BOJ Officials Said to Mull Cutting 2014 Growth Forecast

The Bank of Japan may cut its growth forecast for this fiscal year for a fourth time, as exports fail to bolster an economy weakened by April’s sales-tax increase, according to people familiar with the central bank’s discussions.

The expansion for the 12 months through March 2015 is likely to be lower than the 1 percent median forecast of BOJ board members, said the people, who asked not to be named because the talks are private. Growth is likely to be 0.4 percent, according to the median estimate in a survey of 24 economists by Bloomberg News on Aug. 13-14.

Another downward revision when the board reviews its outlook in October would underscore waning momentum in the world’s third-biggest economy. Governor Haruhiko Kuroda faces increased pressure to boost his unprecedented stimulus after Japan’s deepest contraction in more than three years in the second quarter, according to economists at Citigroup Inc. and Morgan Stanley MUFG Securities Co.

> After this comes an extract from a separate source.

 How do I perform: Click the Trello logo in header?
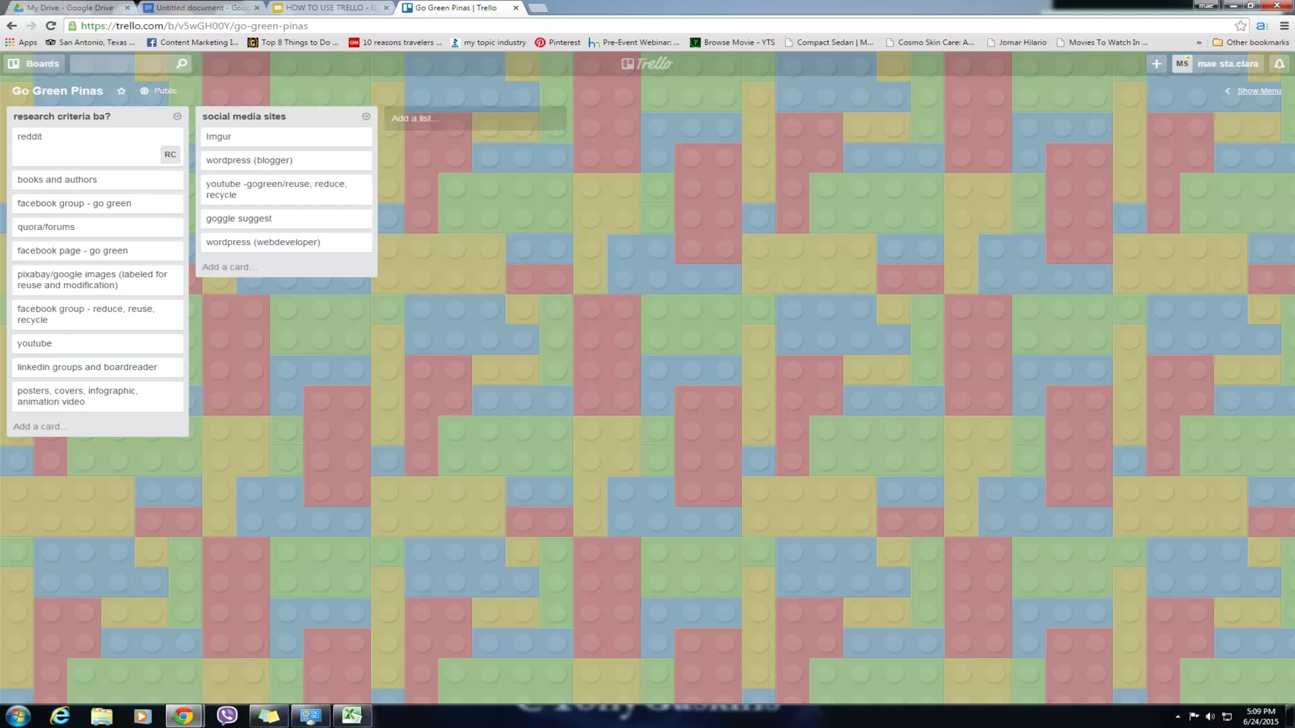pos(647,63)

“We think the BOJ will have no option but to revise down its projections again,” said Takeshi Yamaguchi, an economist at Morgan Stanley MUFG Securities Co.

The weaker outlook contrasts with the government’s decision last month to raise its assessment of the economy for the first time in six months. The downturn in demand that followed the sales-tax increase was easing, the Cabinet Office said in a report on July 17.

Yen Decline

Gross domestic product shrank an annualized 6.8 percent in the second quarter as consumer spending and investment plunged after the 3 percentage point increase in the sales levy to 8 percent. Industrial production dropped in June the most since the March 2011 earthquake as companies tried to pare elevated inventories.

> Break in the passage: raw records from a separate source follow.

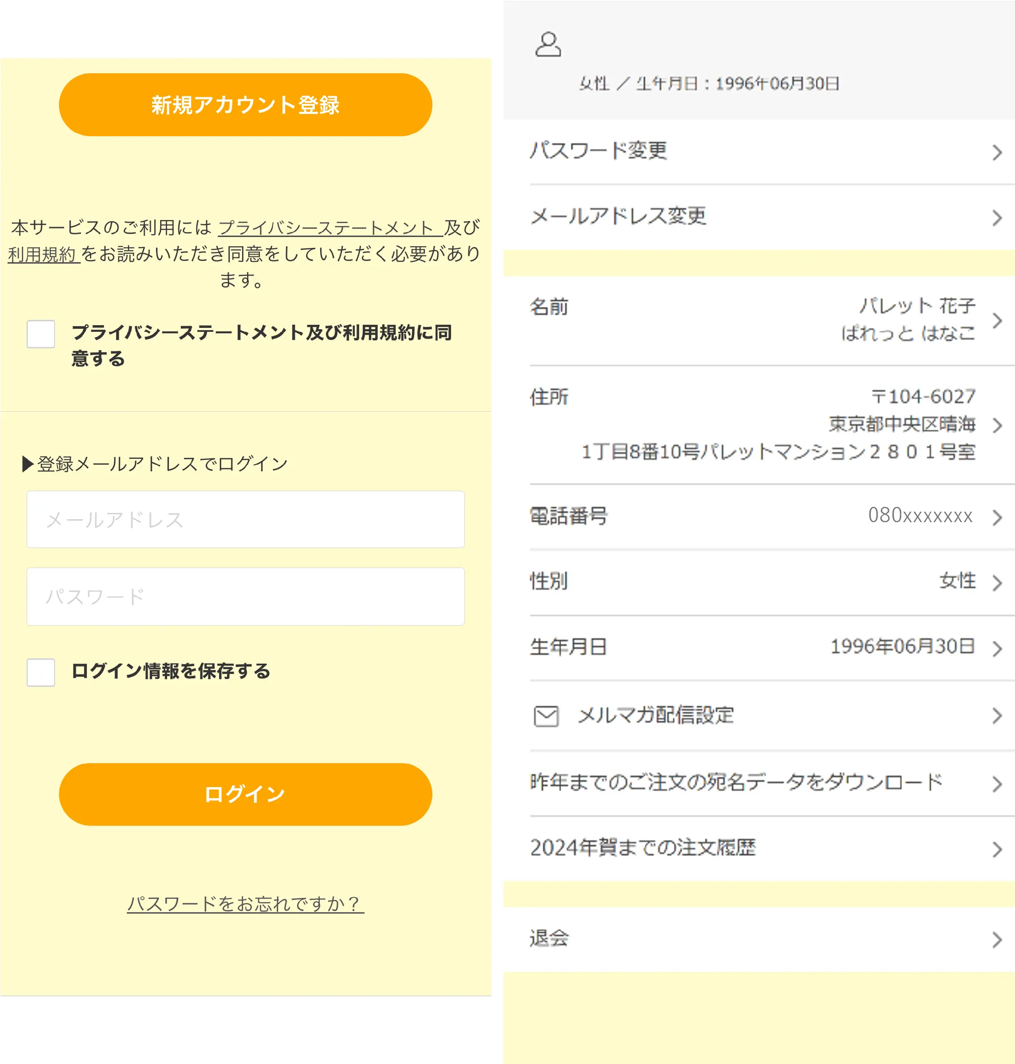The image size is (1015, 1064).
Task: Click the envelope icon beside メルマガ配信設定
Action: (545, 716)
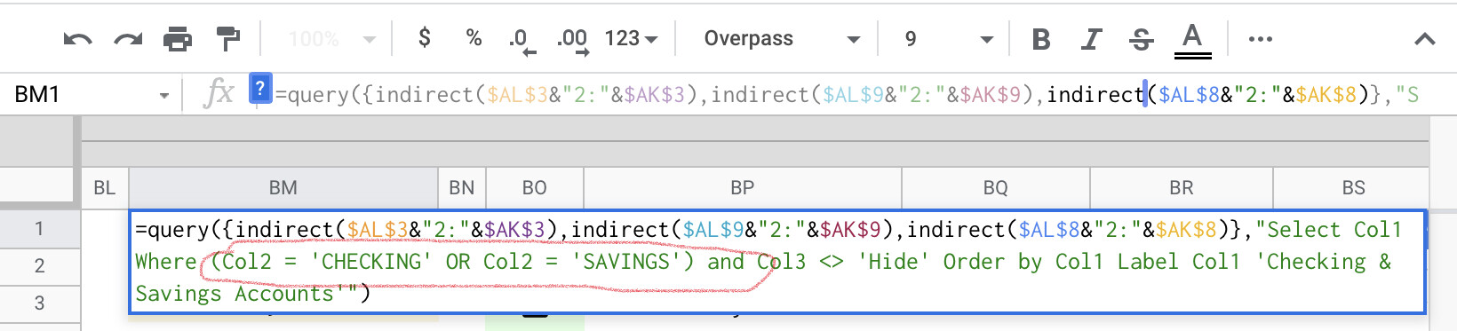Image resolution: width=1457 pixels, height=331 pixels.
Task: Decrease decimal places icon
Action: (521, 40)
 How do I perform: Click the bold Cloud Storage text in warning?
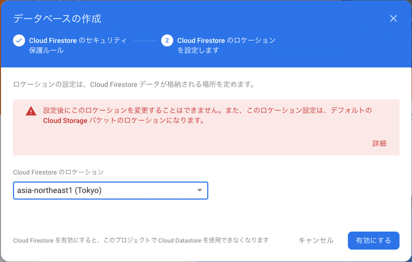[65, 120]
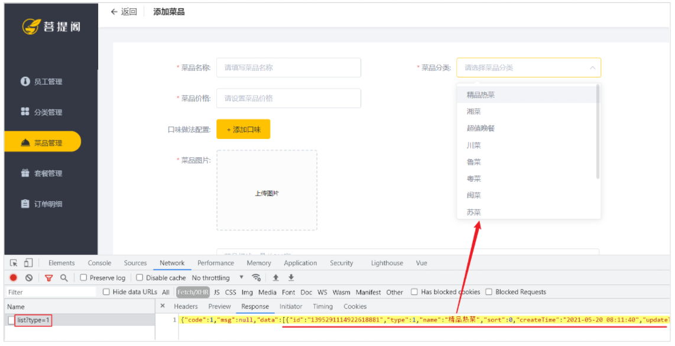675x346 pixels.
Task: Click the 菜品名称 input field
Action: click(x=288, y=67)
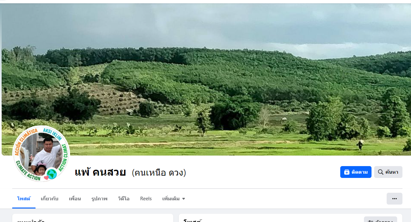411x222 pixels.
Task: Click the intro card heading on the left
Action: tap(31, 220)
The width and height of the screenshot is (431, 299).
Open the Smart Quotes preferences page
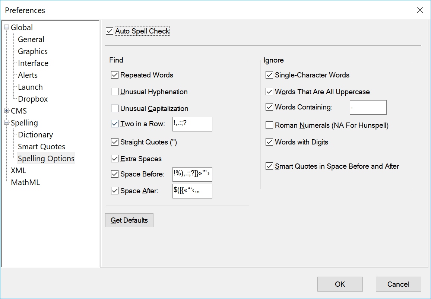(41, 146)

The economy has received little support from exports, even after the yen has lost 16 percent against the dollar since Prime Minister Shinzo Abe took power in December 2012 and began implementing his reflationary policies, dubbed Abenomics.

The yen was 0.1 percent lower at 102.55 per dollar at 4:02 p.m. in Tokyo.

The volume of outbound shipments was down 2.5 percent in June from levels in late September 2012, when the yen began to slide on expectations Abe would step up Japan’s fight against two decades of stagnation.

The BOJ is set to review its economic and price outlook at an Oct. 31 meeting. The policy board in October last year forecast 1.5 percent before cutting in a series of revisions to 1 percent on July 15.

Weaker Trajectory

The Bloomberg survey indicated economists see Japan’s economy on a weaker trajectory than projected by the BOJ. The median forecast of the analysts is for 1.2 percent growth in the next fiscal year that begins in April 2015, less than the central bank’s 1.5 percent outlook. For the following year, economists see an expansion of 1 percent compared to the BOJ’s forecast of 1.3 percent.

Together with rising inflation expectations, reduced slack in the economy will drive price rises toward the BOJ’s target, according to Kuroda.

A weakening growth outlook would add headwinds to the central bank’s bid to stoke faster inflation.

Consumer prices excluding fresh food -- the BOJ’s main gauge -- rose 1.3 percent in June from a year earlier, stripped of the effects of the higher sales tax. That was more than halfway to the central bank’s 2 percent goal, but slower than 1.4 percent in May.

Inflation Expectations

Some BOJ officials also are concerned that rising inflation expectations have stalled and may begin to decline, tracking the recent deceleration in consumer price gains, according to people familiar with the discussions.

The Bloomberg survey showed that economists are even less optimistic. The medians of the survey forecasts points to core inflation of 1.1 percent in each of the three fiscal years through March 2017.

The BOJ board’s most recent projections are for price increases accelerating from 1.3 percent in the current fiscal year to 1.9 percent next year and 2.1 percent in the following year.

(An earlier version of this story was corrected to remove an incorrect reference to stimulus in the fourth paragraph.)